Next, the electrochemical performance of the FIB-fabricated NiRu/RuO₂ nano-supercapacitor device was evaluated using 1 M Na₂SO₄ as the electrolyte. Fig. 3A depicts cyclic voltammetry (CV) curves recorded between 0 V and 1 V at a scan rate regime between 50 mV s⁻¹ and 1000 mV s⁻¹, displaying rectangular shapes accounting for excellent capacitive profiles. The ideal rectangular behaviour is also visible at higher scan rates (10–400 V s⁻¹, Fig. 3B). The high current recorded accounts for the prominent role of the pseudocapacitive mechanism associated with the porous RuO₂ layer.^8,32 The excellent capacitive performance of the device at the high, 10–400 V s⁻¹, scan rate range likely accounts for the short distance between the IDE fingers and very thin coating of the electrochemically active layer, giving rise to a low device time constant (RC, where R corresponds to the equivalent series resistance and C is the device capacitance). Cycling measurements (10k cycles) in Fig. S5† attest to the excellent stability of the device.

Fig. 3 Electrochemical characterization of the FIB-fabricated NiRu/RuO₂ nano-supercapacitor. (A) CV curves recorded at scan rates of 50 mV s⁻¹ (red), 200 mV s⁻¹ (pink), 500 mV s⁻¹ (green), and 1000 mV s⁻¹ (violet). (B) CV curves recorded at scan rates of 10 V s⁻¹ (black), 50 V s⁻¹ (red), 100 V s⁻¹ (blue), 200 V s⁻¹ (pink), and 400 V s⁻¹ (green). (C) Peak current as a function of scan rate recorded for the NiRu/RuO₂ device, showing a near-linear behaviour. (D) Areal capacitance vs. scan rate calculated from the CV curves.
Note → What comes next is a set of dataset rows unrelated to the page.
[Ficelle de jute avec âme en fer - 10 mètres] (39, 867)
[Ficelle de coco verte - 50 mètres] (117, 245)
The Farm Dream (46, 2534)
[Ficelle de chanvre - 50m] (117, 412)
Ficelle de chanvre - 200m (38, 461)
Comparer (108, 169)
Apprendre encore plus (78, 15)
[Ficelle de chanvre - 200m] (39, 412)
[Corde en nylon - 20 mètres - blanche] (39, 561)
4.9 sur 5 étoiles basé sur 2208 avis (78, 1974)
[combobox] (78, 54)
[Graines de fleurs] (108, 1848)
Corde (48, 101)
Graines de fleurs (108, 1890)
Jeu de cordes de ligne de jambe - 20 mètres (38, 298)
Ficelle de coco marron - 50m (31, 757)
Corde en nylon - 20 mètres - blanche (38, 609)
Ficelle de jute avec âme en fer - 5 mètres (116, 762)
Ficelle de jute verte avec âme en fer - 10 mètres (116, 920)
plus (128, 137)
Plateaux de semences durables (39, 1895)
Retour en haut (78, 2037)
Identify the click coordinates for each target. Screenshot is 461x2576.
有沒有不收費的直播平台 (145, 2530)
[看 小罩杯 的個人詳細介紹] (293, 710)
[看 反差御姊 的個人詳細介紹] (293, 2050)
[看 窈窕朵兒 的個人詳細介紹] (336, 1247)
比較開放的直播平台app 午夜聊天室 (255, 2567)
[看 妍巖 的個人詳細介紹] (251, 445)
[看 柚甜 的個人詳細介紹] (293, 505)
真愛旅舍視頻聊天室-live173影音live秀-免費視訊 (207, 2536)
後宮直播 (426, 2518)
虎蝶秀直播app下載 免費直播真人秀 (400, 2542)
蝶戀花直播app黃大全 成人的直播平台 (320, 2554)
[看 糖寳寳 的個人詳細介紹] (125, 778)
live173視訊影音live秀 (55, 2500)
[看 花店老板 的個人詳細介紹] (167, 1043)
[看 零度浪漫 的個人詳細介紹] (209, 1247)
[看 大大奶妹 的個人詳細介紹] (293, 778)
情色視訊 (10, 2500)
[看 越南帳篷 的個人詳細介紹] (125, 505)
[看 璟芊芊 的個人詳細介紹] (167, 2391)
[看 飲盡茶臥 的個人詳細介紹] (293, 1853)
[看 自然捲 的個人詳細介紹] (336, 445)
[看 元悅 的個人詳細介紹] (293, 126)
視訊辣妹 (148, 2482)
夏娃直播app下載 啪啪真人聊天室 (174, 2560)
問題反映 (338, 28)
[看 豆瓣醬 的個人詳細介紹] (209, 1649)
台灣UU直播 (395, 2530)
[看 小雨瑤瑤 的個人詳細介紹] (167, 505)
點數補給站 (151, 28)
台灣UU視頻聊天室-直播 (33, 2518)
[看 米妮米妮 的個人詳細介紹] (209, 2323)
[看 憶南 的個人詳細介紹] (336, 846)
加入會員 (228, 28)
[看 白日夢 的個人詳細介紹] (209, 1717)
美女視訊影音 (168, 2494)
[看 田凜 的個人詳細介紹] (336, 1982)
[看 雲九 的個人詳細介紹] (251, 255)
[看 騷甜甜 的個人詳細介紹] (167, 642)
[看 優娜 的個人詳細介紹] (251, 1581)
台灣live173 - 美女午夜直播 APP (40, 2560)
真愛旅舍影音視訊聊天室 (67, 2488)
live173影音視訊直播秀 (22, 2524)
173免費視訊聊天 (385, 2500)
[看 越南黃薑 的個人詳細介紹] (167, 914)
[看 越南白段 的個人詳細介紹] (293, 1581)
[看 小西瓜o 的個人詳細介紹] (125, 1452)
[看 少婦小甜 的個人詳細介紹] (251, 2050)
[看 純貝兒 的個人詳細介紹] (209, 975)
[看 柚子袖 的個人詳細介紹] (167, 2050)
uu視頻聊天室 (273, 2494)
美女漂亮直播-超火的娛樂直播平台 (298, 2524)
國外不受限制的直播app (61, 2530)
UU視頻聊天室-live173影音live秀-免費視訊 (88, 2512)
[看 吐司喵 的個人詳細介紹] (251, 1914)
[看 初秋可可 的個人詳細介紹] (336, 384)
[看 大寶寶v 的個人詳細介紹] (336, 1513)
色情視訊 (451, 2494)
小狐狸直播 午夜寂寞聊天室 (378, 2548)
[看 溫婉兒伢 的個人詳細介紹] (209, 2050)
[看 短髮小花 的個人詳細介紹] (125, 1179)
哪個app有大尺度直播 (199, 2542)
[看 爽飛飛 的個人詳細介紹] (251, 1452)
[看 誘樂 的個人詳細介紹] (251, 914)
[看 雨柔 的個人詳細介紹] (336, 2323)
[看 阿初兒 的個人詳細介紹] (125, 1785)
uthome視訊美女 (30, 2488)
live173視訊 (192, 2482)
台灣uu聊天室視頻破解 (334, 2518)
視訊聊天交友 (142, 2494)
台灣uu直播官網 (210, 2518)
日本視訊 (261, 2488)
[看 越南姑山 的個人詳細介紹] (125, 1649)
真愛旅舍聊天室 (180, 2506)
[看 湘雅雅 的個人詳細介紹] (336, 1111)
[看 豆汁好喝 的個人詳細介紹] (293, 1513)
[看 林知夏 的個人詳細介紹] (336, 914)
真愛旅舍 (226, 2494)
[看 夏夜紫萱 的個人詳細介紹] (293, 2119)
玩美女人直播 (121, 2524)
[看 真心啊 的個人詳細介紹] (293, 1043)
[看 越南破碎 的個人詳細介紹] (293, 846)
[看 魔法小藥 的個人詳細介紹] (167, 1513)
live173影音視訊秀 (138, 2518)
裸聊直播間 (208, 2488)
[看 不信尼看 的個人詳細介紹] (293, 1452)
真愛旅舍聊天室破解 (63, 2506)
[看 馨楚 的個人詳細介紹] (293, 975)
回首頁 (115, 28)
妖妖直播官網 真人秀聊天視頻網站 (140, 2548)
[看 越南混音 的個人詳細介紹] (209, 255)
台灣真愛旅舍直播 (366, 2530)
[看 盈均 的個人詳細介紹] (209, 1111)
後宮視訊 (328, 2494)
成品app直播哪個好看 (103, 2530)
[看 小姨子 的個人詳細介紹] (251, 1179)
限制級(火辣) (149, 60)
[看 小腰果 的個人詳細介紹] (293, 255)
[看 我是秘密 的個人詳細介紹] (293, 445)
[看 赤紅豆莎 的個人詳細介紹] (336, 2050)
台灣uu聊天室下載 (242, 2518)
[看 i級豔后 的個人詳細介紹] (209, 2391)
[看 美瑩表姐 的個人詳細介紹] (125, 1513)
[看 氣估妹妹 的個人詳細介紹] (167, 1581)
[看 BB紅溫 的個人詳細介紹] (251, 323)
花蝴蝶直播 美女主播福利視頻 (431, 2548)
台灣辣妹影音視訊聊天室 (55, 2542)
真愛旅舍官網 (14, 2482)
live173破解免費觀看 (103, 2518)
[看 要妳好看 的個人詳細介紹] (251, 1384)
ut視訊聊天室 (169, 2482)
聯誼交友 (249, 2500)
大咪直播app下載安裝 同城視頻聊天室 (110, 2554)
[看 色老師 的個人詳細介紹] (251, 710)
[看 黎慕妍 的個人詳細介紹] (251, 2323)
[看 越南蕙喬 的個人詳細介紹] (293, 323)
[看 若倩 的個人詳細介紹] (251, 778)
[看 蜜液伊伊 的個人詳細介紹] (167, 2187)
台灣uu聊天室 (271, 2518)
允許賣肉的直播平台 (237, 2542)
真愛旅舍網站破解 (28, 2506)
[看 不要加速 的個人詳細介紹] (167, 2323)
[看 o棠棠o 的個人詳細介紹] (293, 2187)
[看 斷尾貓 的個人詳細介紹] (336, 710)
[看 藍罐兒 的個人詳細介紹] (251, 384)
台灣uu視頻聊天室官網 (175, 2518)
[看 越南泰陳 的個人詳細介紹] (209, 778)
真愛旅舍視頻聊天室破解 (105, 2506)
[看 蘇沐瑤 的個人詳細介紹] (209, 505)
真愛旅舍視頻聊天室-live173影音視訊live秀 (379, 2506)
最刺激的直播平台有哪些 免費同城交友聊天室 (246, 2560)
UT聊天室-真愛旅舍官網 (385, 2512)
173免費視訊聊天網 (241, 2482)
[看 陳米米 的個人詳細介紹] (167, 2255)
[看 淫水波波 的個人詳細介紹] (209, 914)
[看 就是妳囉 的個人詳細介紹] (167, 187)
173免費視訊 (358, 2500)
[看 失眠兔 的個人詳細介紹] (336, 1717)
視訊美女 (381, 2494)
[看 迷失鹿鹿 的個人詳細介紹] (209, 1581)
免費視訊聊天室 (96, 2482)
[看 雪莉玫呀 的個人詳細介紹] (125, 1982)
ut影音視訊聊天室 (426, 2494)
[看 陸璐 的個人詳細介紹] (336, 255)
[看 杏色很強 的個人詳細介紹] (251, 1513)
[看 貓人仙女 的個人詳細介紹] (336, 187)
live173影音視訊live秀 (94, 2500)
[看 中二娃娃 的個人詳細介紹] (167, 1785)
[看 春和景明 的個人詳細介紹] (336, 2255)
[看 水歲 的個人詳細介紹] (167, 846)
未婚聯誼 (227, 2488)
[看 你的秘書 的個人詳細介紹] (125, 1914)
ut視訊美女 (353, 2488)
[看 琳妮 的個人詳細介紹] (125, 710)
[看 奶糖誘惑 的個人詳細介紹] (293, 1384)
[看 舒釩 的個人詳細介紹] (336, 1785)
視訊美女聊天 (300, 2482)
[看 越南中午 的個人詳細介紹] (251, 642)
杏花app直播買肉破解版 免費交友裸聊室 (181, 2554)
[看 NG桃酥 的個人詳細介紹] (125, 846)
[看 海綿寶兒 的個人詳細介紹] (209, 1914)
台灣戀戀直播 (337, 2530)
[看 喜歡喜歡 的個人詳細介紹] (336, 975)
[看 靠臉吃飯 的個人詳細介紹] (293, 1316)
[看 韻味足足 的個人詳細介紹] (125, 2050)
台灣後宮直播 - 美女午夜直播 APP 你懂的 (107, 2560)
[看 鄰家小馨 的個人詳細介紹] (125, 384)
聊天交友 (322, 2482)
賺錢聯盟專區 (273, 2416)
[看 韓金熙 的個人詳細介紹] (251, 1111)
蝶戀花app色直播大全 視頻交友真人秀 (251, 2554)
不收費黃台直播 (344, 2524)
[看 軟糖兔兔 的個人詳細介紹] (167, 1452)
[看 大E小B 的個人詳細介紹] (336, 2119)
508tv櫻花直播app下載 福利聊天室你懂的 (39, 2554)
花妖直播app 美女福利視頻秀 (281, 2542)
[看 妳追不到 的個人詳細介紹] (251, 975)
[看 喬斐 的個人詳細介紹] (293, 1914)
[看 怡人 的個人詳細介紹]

Electrochemical impedance spectroscopy (EIS) was conducted between 1 MHz and 1 Hz to further analyse the electrochemical behaviour of the FIB-fabricated NiRu/RuO₂ nano-supercapacitor (Fig. 4). The Nyquist plot in Fig. 4A shows a near-perpendicular increase without a semicircular appearance, allowing the modelling of the device as a resistor and a capacitor connected in series. From the intercept with the x-axis, we can derive an electrolyte resistance of 0.057 Ω cm² (inset in Fig. 4A), likely due to pronounced electrolyte ionic diffusion, which also likely accounts for the retention of the high areal capacitance at elevated scan rates.^6,33

Fig. 4 Electrochemical impedance spectroscopy analysis. (A) Nyquist plot in a frequency range of 1 MHz–1 Hz. The inset shows a magnification of the high-frequency region. (B) Phase angle (Bode plot; black circles) and areal impedance (blue dots) as a function of the frequency (on a logarithmic scale). (C) The areal capacitance calculated from the imaginary component of the impedance as a function of frequency.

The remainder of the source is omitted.